BEGIN

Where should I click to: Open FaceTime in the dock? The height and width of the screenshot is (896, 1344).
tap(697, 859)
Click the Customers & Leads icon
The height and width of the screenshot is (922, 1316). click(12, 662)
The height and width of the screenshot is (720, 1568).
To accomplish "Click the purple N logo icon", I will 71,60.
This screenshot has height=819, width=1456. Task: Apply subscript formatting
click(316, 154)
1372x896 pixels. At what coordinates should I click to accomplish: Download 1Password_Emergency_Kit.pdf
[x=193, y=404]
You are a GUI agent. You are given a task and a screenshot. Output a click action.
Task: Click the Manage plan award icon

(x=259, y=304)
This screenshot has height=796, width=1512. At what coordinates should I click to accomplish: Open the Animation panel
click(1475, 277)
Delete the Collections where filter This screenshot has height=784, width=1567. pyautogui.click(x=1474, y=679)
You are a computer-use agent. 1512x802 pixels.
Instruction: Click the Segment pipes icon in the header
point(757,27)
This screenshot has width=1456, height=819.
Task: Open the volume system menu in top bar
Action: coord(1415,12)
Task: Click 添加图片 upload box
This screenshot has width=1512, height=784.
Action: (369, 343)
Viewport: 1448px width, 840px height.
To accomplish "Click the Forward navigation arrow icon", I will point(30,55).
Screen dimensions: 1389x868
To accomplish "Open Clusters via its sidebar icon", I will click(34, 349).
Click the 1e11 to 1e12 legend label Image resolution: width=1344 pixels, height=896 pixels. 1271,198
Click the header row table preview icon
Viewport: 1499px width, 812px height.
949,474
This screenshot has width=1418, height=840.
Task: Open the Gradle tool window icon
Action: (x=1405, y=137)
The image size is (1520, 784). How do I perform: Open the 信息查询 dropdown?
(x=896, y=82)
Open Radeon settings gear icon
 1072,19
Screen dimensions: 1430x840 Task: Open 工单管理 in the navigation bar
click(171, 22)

END

Exercise goal: In the data above, find the line containing "Screen dimensions: 1389x868", then copy it and every later line exactly.

Result for this exercise:
Screen dimensions: 1389x868
To accomplish "Open Clusters via its sidebar icon", I will click(34, 349).
Click the 1e11 to 1e12 legend label Image resolution: width=1344 pixels, height=896 pixels. 1271,198
Click the header row table preview icon
Viewport: 1499px width, 812px height.
949,474
This screenshot has width=1418, height=840.
Task: Open the Gradle tool window icon
Action: (x=1405, y=137)
The image size is (1520, 784). How do I perform: Open the 信息查询 dropdown?
(x=896, y=82)
Open Radeon settings gear icon
 1072,19
Screen dimensions: 1430x840 Task: Open 工单管理 in the navigation bar
click(171, 22)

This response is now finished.